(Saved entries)
********************
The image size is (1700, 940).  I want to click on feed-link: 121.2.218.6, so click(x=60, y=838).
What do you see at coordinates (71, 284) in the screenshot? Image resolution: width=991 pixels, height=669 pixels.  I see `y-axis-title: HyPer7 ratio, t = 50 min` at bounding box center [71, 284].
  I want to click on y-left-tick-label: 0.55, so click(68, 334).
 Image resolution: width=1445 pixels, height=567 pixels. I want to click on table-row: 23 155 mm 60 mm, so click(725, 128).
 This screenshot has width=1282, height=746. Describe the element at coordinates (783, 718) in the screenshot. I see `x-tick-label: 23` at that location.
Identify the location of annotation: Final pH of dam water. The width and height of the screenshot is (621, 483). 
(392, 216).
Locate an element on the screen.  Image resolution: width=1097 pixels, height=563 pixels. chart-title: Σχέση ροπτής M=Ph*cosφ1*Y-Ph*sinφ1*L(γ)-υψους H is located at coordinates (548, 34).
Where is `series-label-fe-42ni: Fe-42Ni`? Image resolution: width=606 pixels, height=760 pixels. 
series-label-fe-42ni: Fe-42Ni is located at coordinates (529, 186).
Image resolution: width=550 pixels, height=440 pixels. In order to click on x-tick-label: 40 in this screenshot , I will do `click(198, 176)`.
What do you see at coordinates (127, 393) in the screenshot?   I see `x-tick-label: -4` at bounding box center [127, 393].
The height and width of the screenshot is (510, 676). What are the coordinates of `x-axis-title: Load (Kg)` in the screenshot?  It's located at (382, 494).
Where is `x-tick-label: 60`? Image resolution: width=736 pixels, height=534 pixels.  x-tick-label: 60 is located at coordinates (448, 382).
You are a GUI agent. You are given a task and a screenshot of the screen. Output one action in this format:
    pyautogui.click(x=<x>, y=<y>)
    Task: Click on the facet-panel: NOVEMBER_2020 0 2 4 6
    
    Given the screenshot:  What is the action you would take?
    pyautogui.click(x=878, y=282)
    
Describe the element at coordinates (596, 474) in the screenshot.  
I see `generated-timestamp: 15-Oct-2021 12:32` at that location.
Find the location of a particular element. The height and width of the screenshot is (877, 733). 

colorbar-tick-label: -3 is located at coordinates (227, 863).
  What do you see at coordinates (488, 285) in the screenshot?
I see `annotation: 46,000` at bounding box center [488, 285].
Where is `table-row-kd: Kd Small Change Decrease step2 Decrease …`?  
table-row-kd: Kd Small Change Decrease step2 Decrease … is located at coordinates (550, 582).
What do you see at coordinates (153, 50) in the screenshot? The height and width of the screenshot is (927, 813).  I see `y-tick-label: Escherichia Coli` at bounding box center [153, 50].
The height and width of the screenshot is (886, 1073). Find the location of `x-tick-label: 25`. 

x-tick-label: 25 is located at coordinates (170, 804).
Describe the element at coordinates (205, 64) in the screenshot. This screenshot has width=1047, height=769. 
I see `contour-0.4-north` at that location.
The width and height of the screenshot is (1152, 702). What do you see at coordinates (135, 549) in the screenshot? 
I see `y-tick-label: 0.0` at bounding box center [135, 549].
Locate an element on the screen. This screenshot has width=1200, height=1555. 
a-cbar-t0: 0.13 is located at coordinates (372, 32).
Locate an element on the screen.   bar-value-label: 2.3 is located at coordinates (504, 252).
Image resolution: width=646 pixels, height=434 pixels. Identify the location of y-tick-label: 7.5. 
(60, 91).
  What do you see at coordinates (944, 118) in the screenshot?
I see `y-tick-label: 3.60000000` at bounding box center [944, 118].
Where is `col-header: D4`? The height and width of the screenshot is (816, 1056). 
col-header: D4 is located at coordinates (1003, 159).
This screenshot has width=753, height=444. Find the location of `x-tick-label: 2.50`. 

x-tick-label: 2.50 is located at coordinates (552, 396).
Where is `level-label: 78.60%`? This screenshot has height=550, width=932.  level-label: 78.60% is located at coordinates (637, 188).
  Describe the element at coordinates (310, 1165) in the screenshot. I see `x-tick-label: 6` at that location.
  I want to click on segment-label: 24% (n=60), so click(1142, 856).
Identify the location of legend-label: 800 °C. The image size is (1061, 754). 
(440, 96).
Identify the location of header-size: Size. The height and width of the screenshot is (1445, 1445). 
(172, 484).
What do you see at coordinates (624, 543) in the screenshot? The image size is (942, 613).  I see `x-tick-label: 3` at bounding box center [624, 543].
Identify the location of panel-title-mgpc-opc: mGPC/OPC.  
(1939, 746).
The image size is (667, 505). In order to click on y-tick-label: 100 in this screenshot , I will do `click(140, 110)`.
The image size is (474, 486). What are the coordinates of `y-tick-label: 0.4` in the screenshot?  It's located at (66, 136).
********************
_Task to complete_:
Please reproduce everything from the line containing "Image resolution: width=550" down to the line containing "colorbar-tick-label: -3 is", both included.

_Written answer_:
Image resolution: width=550 pixels, height=440 pixels. In order to click on x-tick-label: 40 in this screenshot , I will do `click(198, 176)`.
What do you see at coordinates (127, 393) in the screenshot?   I see `x-tick-label: -4` at bounding box center [127, 393].
The height and width of the screenshot is (510, 676). What are the coordinates of `x-axis-title: Load (Kg)` in the screenshot?  It's located at (382, 494).
Where is `x-tick-label: 60`? Image resolution: width=736 pixels, height=534 pixels.  x-tick-label: 60 is located at coordinates (448, 382).
You are a GUI agent. You are given a task and a screenshot of the screen. Output one action in this format:
    pyautogui.click(x=<x>, y=<y>)
    Task: Click on the facet-panel: NOVEMBER_2020 0 2 4 6
    
    Given the screenshot:  What is the action you would take?
    pyautogui.click(x=878, y=282)
    
Describe the element at coordinates (596, 474) in the screenshot.  
I see `generated-timestamp: 15-Oct-2021 12:32` at that location.
Find the location of a particular element. The height and width of the screenshot is (877, 733). 

colorbar-tick-label: -3 is located at coordinates (227, 863).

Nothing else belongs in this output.